REQUESTS:
**a.** According to the Daan de Neef biography, in which Rotterdam neighborhood did he live?
**b.** Repeat the Daan de Neef biography from "Early life and" up to and including "at Leiden University.".
**c.** Carry on the Daan de Neef biography from the point where it ends.

# Start of DOCUMENT EXCERPT

Daniël "Daan" de Neef (born 15 September 1977) is a Dutch speechwriter and former politician for the conservative liberal People's Party for Freedom and Democracy (VVD). De Neef was a political staffer of the VVD and owned a speech consultancy, and he held a seat in the Breda municipal council starting in 2018. He was elected to the House of Representatives in the 2021 general election. De Neef stepped down the following year, saying that the VVD was no longer his party.

Early life and career 
De Neef was born and raised in Rotterdam, living in its neighborhood Oosterflank. He attended the secondary school MAVO Kralingen and studied journalism at the Utrecht University of Applied Sciences. He also studied philosophy in 2010 for one year at Leiden University.

Starting in 2003, De Neef worked as a press secretary of the VVD's House caucus. He was the editor of the 2004 book Ode aan de vrijheid (Ode to freedom), which contains introductions to liberal philosophers by prominent VVD members including Jozias van Aartsen, Frits Bolkestein, Ayaan Hirsi Ali, and Geert Wilders, the latter of whom left the party around the time of the book's publication. Another book by De Neef was published in 2008 called Canon van de filosofie. It lists the 76 most important philosophical works based on the opinions of 24 professors, and it was an initiative of Filosofie Magazine. While working for the VVD's House caucus, De Neef occasionally wrote speeches for Prime Minister Mark Rutte.

# End of DOCUMENT EXCERPT
# Start of EXTRACTED INFORMATION

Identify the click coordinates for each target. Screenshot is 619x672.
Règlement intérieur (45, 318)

# End of EXTRACTED INFORMATION
# Start of EXTRACTED INFORMATION

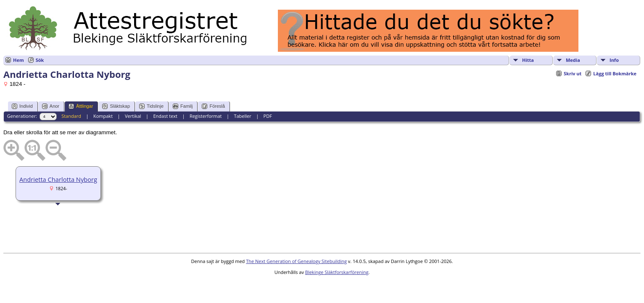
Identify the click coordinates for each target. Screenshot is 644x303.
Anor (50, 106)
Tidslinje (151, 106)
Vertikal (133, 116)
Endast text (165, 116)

# End of EXTRACTED INFORMATION

RESPONSES TO THE TASKS:
**a.** Oosterflank

**b.**
Early life and career 
De Neef was born and raised in Rotterdam, living in its neighborhood Oosterflank. He attended the secondary school MAVO Kralingen and studied journalism at the Utrecht University of Applied Sciences. He also studied philosophy in 2010 for one year at Leiden University.

**c.**
He left his job to become a speechwriter at the Ministry of Social Affairs and Employment and later returned to the VVD, where he was responsible for the communication between Mark Rutte's office and the party's House caucus. De Neef founded and ran a speech and presentation consultancy called Epic Empire, and he simultaneously served as adjunct secretary for communication of the Raad voor Dierenaangelegenheden (Animal affairs council) starting in March 2020.

Politics

Breda municipal council 
He was the VVD's seventh candidate in Breda in the 2018 municipal elections and was elected to the council. De Neef's focus was on sustainability, nature, animal welfare, public space, and education. In the council, he proposed introducing a community service officer concerned solely with animal issues.

House of Representatives 
De Neef was placed 56th on the VVD's party list in the 2010 general election. He received 183 preference votes and was not elected, as his party won 31 seats.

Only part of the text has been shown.